*What this task involves:* Print what the records say exactly, and omit the pictures.

(Data provided Opens)

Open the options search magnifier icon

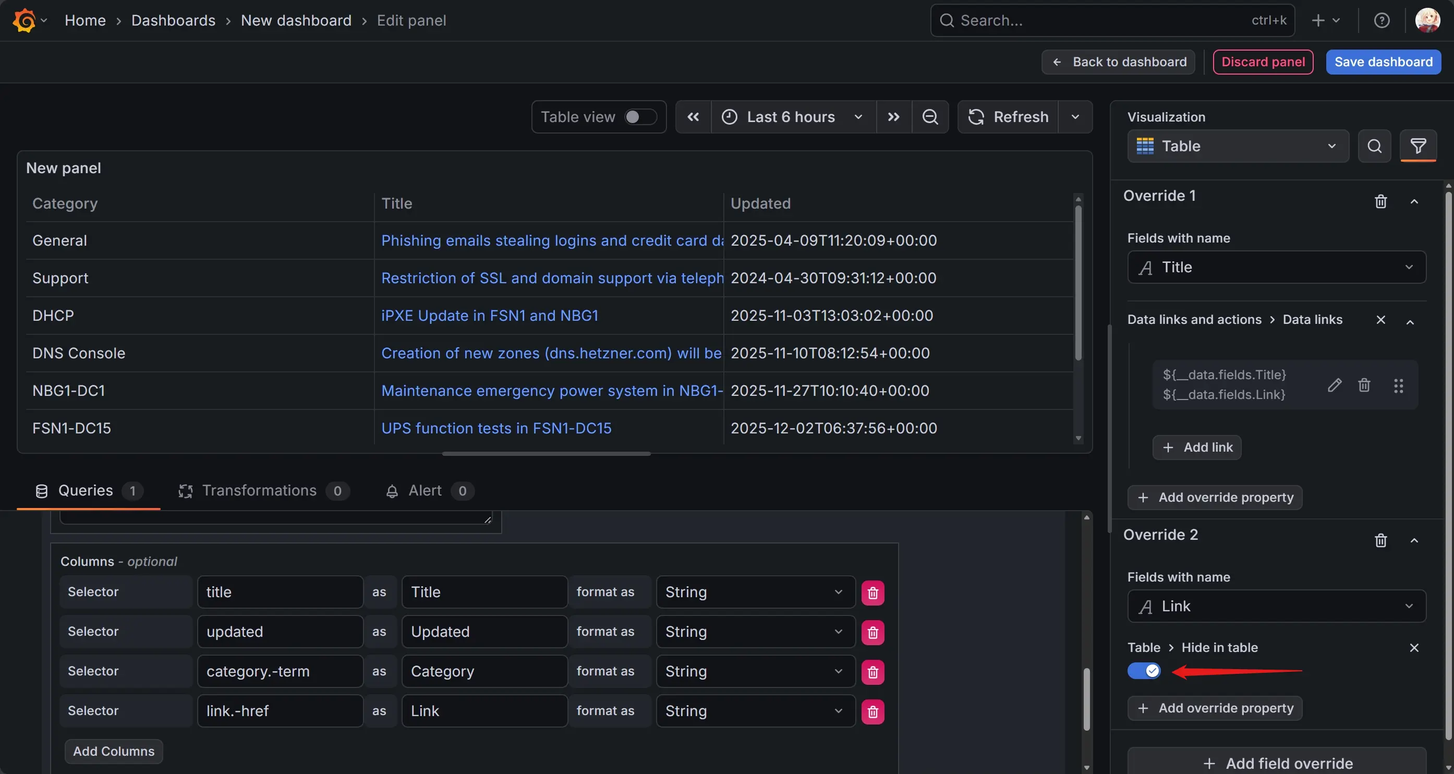click(x=1374, y=146)
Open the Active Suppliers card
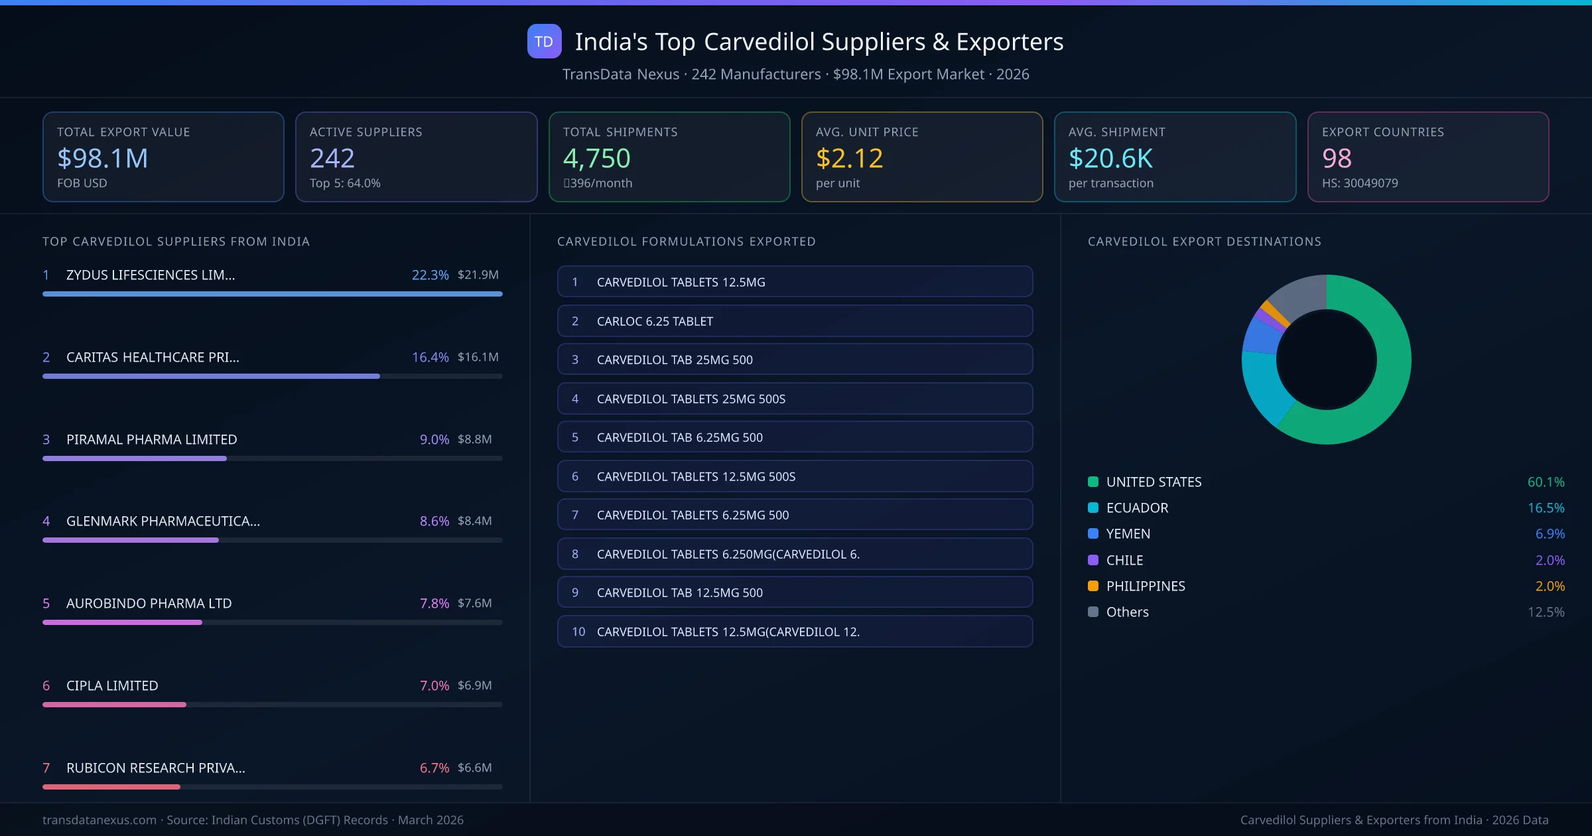Screen dimensions: 1592x836 point(416,157)
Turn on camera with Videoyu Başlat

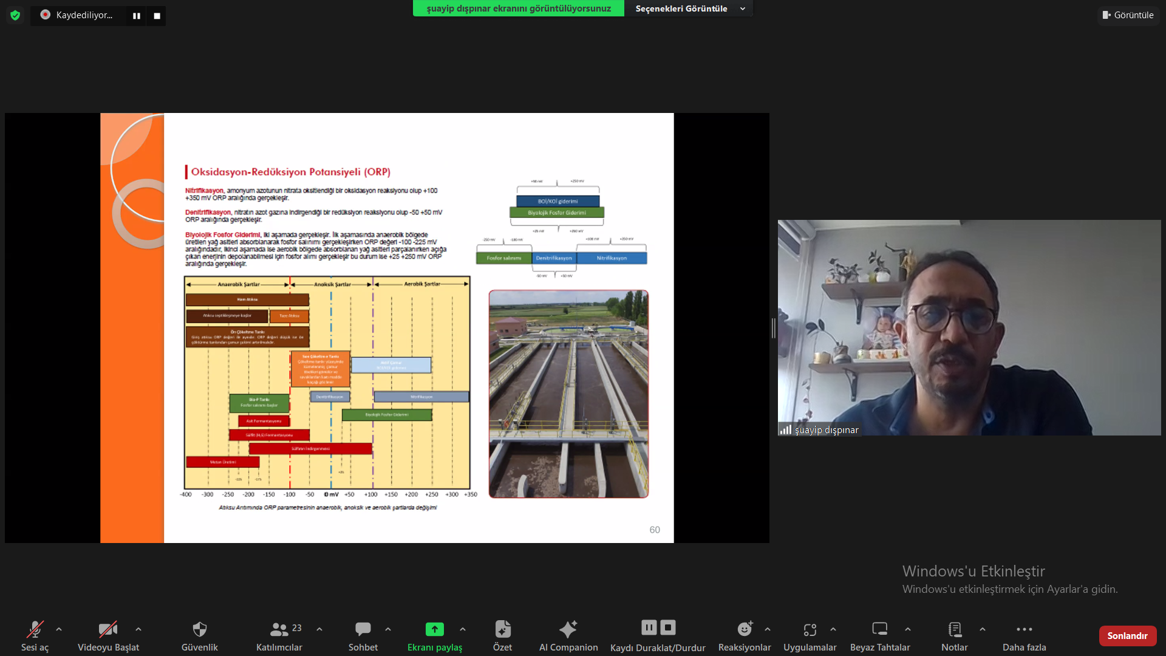click(108, 629)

(Data provided Closes)

*Expected output:*
Open the options search magnifier icon

click(x=1374, y=146)
Open the Active Suppliers card
Screen dimensions: 1592x836 point(416,157)
Turn on camera with Videoyu Başlat

click(108, 629)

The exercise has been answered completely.